▶ _EXCERPT TO READ_:
★ ★ ★
Spoilers ahead…
A few scenes into Anant Mahadevan’s The Xposé, I sat up. Could this actually be a cunningly disguised sci-fi epic? Consider the evidence. It’s 1968. We’re neck-deep in the Bombay film industry. A starlet in a bikini top and a sarong sprints out of the sea in a shot that won’t be seen on the Hindi screen till 1982, when Parveen Babi, in a similar outfit, sprinted out of the sea in Yeh Nazdeekiyan. More time travel awaits us. Another starlet is dressed (or should we say undressed?) like Zeenat Aman in Satyam Shivam Sundaram, and a song from that film, Chanchal sheetal nirmal komal, is invoked in the title of the film being shot, Ujjwal Sheetal Nirmal, which now makes it look like the world’s first feature about a detergent. Fast-forward three years, to 1995, when Rajinikanth, in Baasha, uttered one of his most famous punch lines: Naan oru thadava sonna… These words are mouthed, in 1968, by a “South star” named Ravi Kumar. This actor is played by Himesh Reshammiya, and I fear for his life. What The Xposé is saying is that this line was Reshammiya’s long before it was Rajinikanth’s. Which Superstar fan is not going to grab a machete and buy the first air ticket to Mumbai?
A little later, though, the film begins to look like a postmodern experiment. Here we are, on the sets of Ravi Kumar’s film – and I kid you not, the walls are covered with van Gogh reproductions. The logical viewer may find himself wondering which Hindi film, from that era, evinced such interest in nineteenth-century European art, but the point may be that this is beyond simple rationalisation, much like the unlit cigarette that’s always found between Ravi Kumar’s fingers. He used to smoke when younger, but he gave up the habit when his father caught him. But he doesn’t want to let go of the habit entirely either. The unlit cigarette, I suppose, is some kind of statement. Perhaps it’s an up-yours to Anbumani Ramadoss. The statutory anti-smoking warning appears whenever Ravi Kumar appears, practically daring him to light up. Somewhere, Godard is smiling.
★ ★ ★
▶ _SUPPLIED DATA_:

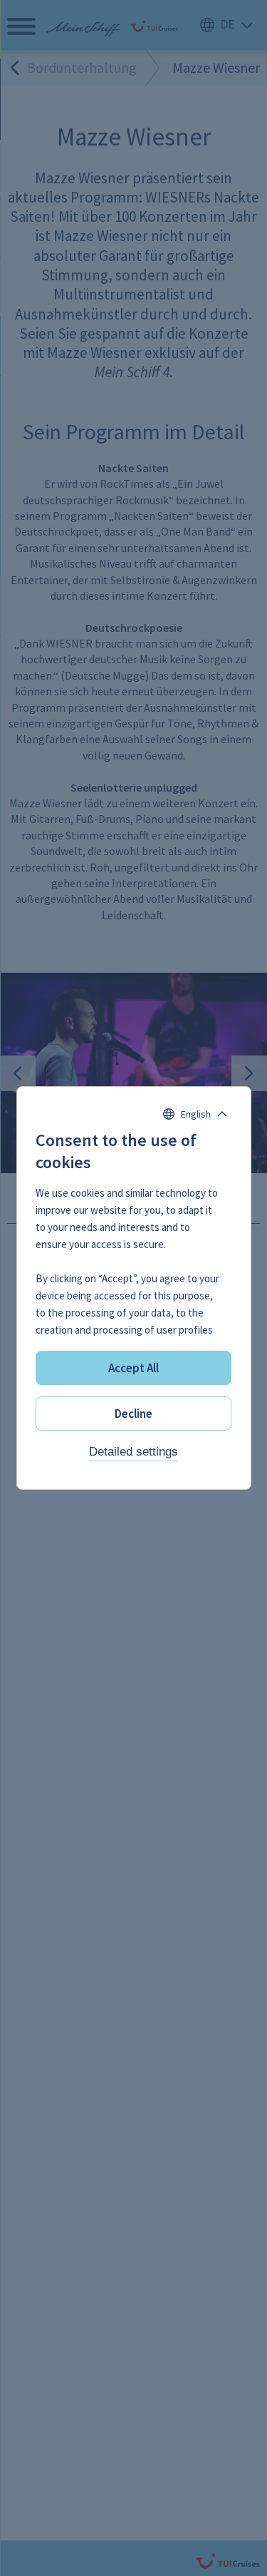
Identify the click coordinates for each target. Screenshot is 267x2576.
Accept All (133, 1368)
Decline (133, 1413)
★ ★ ★
▶ _REQUIREMENT_: Rewrite the review of The Xposé, starting with "A little later, though, the" and going on through "Godard is smiling.", with "Godard" changed to "Truffaut". None of the data is needed here.

▶ _REPLY TO THE TASK_:
A little later, though, the film begins to look like a postmodern experiment. Here we are, on the sets of Ravi Kumar’s film – and I kid you not, the walls are covered with van Gogh reproductions. The logical viewer may find himself wondering which Hindi film, from that era, evinced such interest in nineteenth-century European art, but the point may be that this is beyond simple rationalisation, much like the unlit cigarette that’s always found between Ravi Kumar’s fingers. He used to smoke when younger, but he gave up the habit when his father caught him. But he doesn’t want to let go of the habit entirely either. The unlit cigarette, I suppose, is some kind of statement. Perhaps it’s an up-yours to Anbumani Ramadoss. The statutory anti-smoking warning appears whenever Ravi Kumar appears, practically daring him to light up. Somewhere, Truffaut is smiling.